Super "show me your boobs guy": the overwhelming superpower to prompt women of all ages to display their breasts in said superhero's general direction.
What is your favorite music to make out to?
What's the best skateboard trick you can do?
Ruining my body.
What's the most important thing you learned in art school?
Talking shit, ignoring art kooks.
Do you feel like art school helped, hurt, or had no effect on the art you make?
It helped my work ethic, and hurt my view of art, artists and the formal art world.
What's your favorite thing going on in skateboard deck design right now?
Matt Irving from Delphi Collective and Todd Bratrud (Consolidated/Burlesque Design) pretty much. Chris Wright is also amazing.
You live in the Bay Area so you must have some good slang. What are you known for saying all the time?
Skin up, nice one, anything.com/whatever.
It appears you like road trips and camper vans. Tell us a good road trip story.
I once drove a 30-year-old van around the country with my dad. I took him to North Dakota, which was his 50th state, and got a photo of him holding up the five-zero handsignal in front of the state sign. I love driving around the U.S. I try to do it every other year or so.
What are you really into drawing right now?
Animals. Rival animals that by nature oppose each other. Predators and shit. The sheep and the wolf, the worm and the bird and so on. But they are pals–promoting romance and shit. And some skulls. They're scary.
Throwing the goat, flipping the bird or peace sign?
Flipping the bird with all four paws.
What is your favorite medium?
Pen and paper. Micron pens and Bristol board mainly.
What's the biggest hurdle you've had to get over in your career?
People in my life. People who can't support me and what I'm doing. This is a pretty lonely road.
What is the idea behind The Unbelievers and how did you come up with the name?
My partner Scott Bourne came up with the name. It means believe in nothing. Don't follow what you are told, don't be a sheep. We are a small skateboard mega-corporation. It's a lot of fun. Skateboarding is supposed to be, I think.
What's your favorite secret spot in San Francisco?
The Rite Spot...but please don't go there.
How do you feel living in San Francisco influences your art?
Infinitely. Between the sick-ass psychedelic hippie heritage, the foundations of modern street skateboarding, the hills, the beach, the park, my friends, Fecal Face, Upper Playground, medicinal grass, my little shack in the avenues and all the amazing women that are probably somebody's girl.
Name one piece by one artist that has had a profound effect on you and why.
Everything by Will Barras. He's an amazing illustrator/painter dude from London who works in a real assembly line technique, making lots of pieces in the time it takes to make one.
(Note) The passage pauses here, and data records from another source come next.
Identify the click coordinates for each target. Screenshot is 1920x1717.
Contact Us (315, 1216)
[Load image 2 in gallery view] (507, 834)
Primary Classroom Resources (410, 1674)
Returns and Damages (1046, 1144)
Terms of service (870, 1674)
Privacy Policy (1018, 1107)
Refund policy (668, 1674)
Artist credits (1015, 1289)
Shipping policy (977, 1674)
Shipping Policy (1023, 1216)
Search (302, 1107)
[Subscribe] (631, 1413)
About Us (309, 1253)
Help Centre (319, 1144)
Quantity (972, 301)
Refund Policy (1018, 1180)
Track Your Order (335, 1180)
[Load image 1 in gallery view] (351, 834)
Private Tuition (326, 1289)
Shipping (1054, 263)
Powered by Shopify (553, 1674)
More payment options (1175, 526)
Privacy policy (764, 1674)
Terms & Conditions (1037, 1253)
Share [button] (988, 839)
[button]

He's really unique.
What was the initial concept behind "The Big Stupid" series that you did for Slap Magazine and how did it change over time?
I wanted to make a comic that had to do with skateboarding with little to no text. I also wanted to collaborate with other artists I admired. It just got weirder, and after three years they cut me off. I still love Slap and Mark and Joe.
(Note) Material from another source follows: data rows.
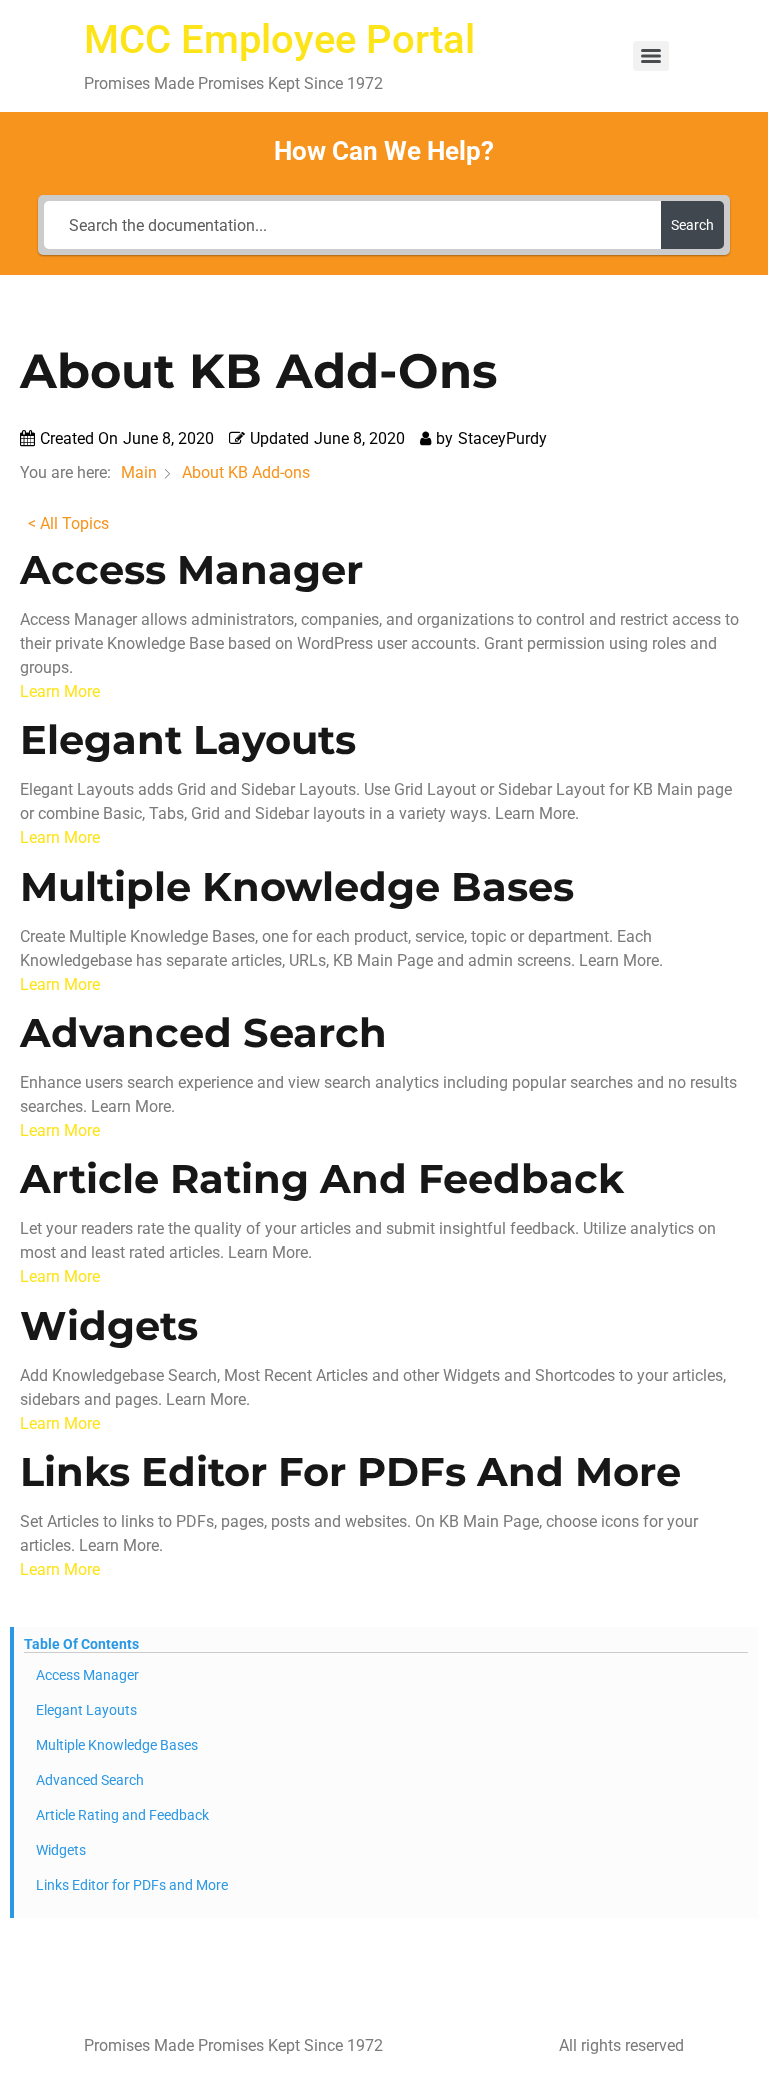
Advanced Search (90, 1780)
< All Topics (68, 523)
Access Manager (87, 1675)
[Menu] (651, 56)
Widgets (61, 1850)
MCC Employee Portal (279, 39)
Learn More (60, 691)
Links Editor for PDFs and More (132, 1885)
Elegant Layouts (86, 1710)
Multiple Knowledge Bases (117, 1745)
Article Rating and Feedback (122, 1815)
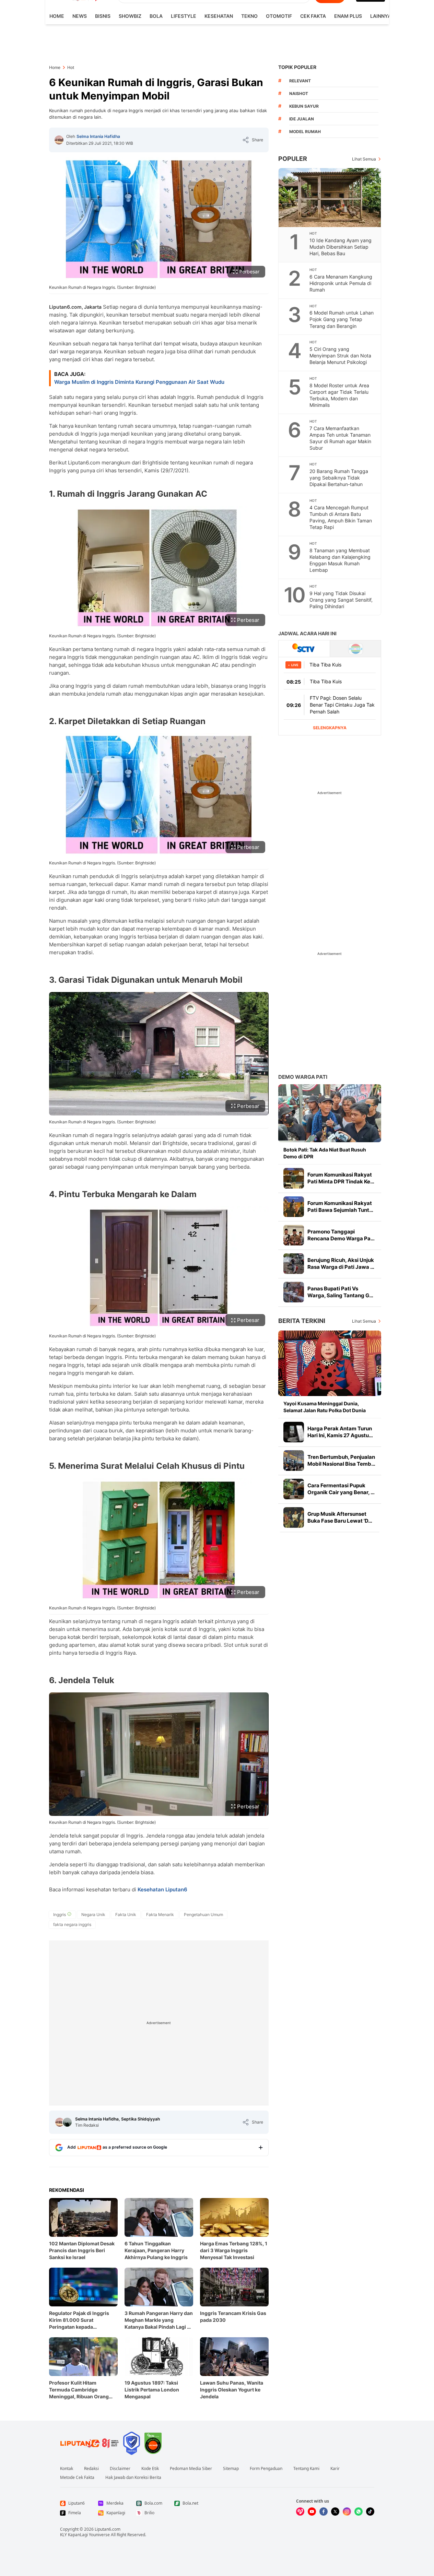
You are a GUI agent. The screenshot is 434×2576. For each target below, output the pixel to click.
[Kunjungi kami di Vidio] (300, 2511)
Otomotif (279, 16)
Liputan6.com (107, 2529)
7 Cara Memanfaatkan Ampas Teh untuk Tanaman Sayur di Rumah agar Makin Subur (340, 438)
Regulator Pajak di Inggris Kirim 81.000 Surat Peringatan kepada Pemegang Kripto (79, 2320)
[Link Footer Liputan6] (89, 2443)
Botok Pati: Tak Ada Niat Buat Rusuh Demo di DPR (324, 1153)
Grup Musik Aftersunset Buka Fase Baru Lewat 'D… (339, 1517)
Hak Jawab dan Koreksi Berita (133, 2477)
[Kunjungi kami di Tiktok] (370, 2511)
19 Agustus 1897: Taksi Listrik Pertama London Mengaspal (152, 2389)
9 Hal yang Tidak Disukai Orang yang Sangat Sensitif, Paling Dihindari (341, 599)
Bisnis (102, 16)
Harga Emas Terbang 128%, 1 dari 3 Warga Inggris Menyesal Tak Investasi (233, 2250)
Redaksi (91, 2468)
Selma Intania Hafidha (98, 136)
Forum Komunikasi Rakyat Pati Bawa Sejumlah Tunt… (340, 1206)
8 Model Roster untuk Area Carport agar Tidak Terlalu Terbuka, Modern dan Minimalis (339, 395)
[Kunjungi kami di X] (335, 2511)
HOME (56, 16)
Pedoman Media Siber (191, 2468)
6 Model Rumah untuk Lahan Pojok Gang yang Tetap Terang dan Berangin (341, 319)
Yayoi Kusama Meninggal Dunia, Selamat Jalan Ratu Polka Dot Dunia (324, 1407)
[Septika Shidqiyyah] (67, 2122)
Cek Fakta (313, 16)
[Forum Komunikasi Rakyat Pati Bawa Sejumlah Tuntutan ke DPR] (293, 1206)
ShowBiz (130, 16)
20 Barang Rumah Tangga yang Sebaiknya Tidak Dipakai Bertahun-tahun (338, 477)
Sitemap (231, 2468)
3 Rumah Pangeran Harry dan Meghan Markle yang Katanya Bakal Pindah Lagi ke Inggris (159, 2320)
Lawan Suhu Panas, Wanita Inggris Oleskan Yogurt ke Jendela (231, 2389)
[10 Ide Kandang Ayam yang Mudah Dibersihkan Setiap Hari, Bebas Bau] (330, 197)
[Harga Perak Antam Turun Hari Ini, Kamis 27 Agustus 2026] (293, 1432)
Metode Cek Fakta (77, 2477)
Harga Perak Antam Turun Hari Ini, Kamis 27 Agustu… (340, 1432)
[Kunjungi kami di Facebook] (323, 2511)
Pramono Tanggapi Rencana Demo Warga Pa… (341, 1235)
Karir (335, 2468)
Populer (292, 158)
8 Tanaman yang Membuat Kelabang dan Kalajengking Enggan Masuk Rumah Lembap (340, 560)
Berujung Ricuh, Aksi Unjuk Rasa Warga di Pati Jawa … (340, 1263)
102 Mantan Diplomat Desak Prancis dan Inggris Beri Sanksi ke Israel (82, 2250)
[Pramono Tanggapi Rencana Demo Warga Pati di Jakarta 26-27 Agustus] (293, 1235)
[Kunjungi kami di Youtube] (312, 2511)
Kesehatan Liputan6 (162, 1889)
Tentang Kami (306, 2468)
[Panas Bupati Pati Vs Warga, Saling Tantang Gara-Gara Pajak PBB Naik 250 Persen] (293, 1292)
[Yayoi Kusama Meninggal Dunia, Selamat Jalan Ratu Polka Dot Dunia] (329, 1363)
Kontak (66, 2468)
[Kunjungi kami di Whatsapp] (358, 2511)
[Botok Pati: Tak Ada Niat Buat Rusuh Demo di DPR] (329, 1113)
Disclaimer (120, 2468)
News (79, 16)
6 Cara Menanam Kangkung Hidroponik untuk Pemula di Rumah (340, 283)
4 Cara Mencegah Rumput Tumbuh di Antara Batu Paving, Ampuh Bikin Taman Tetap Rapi (340, 517)
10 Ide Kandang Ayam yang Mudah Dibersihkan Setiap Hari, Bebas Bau (340, 246)
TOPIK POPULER (297, 67)
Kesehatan (218, 16)
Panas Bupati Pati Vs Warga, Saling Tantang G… (340, 1292)
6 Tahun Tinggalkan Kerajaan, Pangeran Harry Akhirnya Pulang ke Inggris (156, 2250)
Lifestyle (183, 16)
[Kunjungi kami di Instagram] (347, 2511)
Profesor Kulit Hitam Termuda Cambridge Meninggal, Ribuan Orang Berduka (79, 2390)
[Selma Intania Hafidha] (59, 139)
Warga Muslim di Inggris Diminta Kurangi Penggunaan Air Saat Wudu (139, 382)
What movie character do you most identify with?
The Dude. Jeff Lebowski [from The Big Lebowski].
What are some of your upcoming projects?
I am working on some animation projects, a shitload of art shows and as much traveling as I can manage. I am also working on skinning up the biggest I've ever skunned. I also plan on working myself to an early grave, as I really love my job.